Long before modern portfolio theory was born and developed, people understood the phrase:
‘INCOME and GROWTH’
It is still on the lips of every Independent Financial Advisor (IFA). Would you like income and growth?
It’s a no brainer. Of course I want income and growth for my hard-earned savings pot. Who wouldn’t?
The usual discussion revolves around how the ratio of bonds to equities is most suited to its client. This would typically be presented as an age-related strategy. More growth required by younger people and more income by older people. So the portfolio split might start off more weighted to equities in the early years and end up more weighted to bonds towards and into retirement.
For the purpose of this analysis we will stay with a 60% bonds and 40% equity split.
We have used the UK 5-7 average maturity bond index and the FTSE 100 index as our benchmark return indices.
The income comes from coupon (usually semi-annual) on the bonds and the dividend payments on the equities.
The growth will come from rising prices of equity markets as inflation and growth of world economies and populations continues. In other words, there is a nominal appreciation in equities which is not fundamentally based on the stock-specific dynamics.
The returns you see in the charts have been made by the basic indices alone – a portfolio with a wider selection of FTSE 350 companies and incorporating higher yielding corporate bonds run by a reasonable fund manager would no doubt have made considerably more.
However, these ‘dream years’ have relied on 3 basic aspects:
• Interest rates have been in a long-term declining trend, so bond prices have risen accordingly while paying a healthy coupon
• Equities which have been in a general uptrend albeit with a few big down years are back to their highs
• The negative correlation between bond prices and equities has been consistent
In the 4 losing years out of 20, the worst loss was in 1994 – almost 5%. This was also the only year that equities and bonds made losses at the same time.
In the other 3 losing years which coincided with severe equity sell-offs in 2000-2002 and again in 2008, interest rates dropped and bond prices rose dramatically enough to mitigate the losses to less than 3.5% overall. Bearing in mind the equity market was down almost 30% in 2008, this was no mean feat.
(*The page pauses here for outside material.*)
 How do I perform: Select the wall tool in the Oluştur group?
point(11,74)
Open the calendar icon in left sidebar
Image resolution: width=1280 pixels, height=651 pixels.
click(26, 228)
Note - If you lose 33% in one year, you have to make 50% the next to get back to break even, that’s the bad part of maths.
Stocks down, bonds up! This is so engrained in market participants psyche nowadays, it’s hard to believe that before the 1987 stock market crash this wasn’t a view widely held. These days whether it’s the total belief that the central banks will always supply liquidity at the first hint of equity troubles or a fall in real money flows, the negative correlation factor between bonds and equities is considered a given.
Unfortunately, all good things do in fact come to any end. Healthy bond coupons with rising bond prices are facing a big limiting factor.
‘ZIRP’ – Zero Interest Rate Policy – 0 % is the limiting factor for long duration bonds.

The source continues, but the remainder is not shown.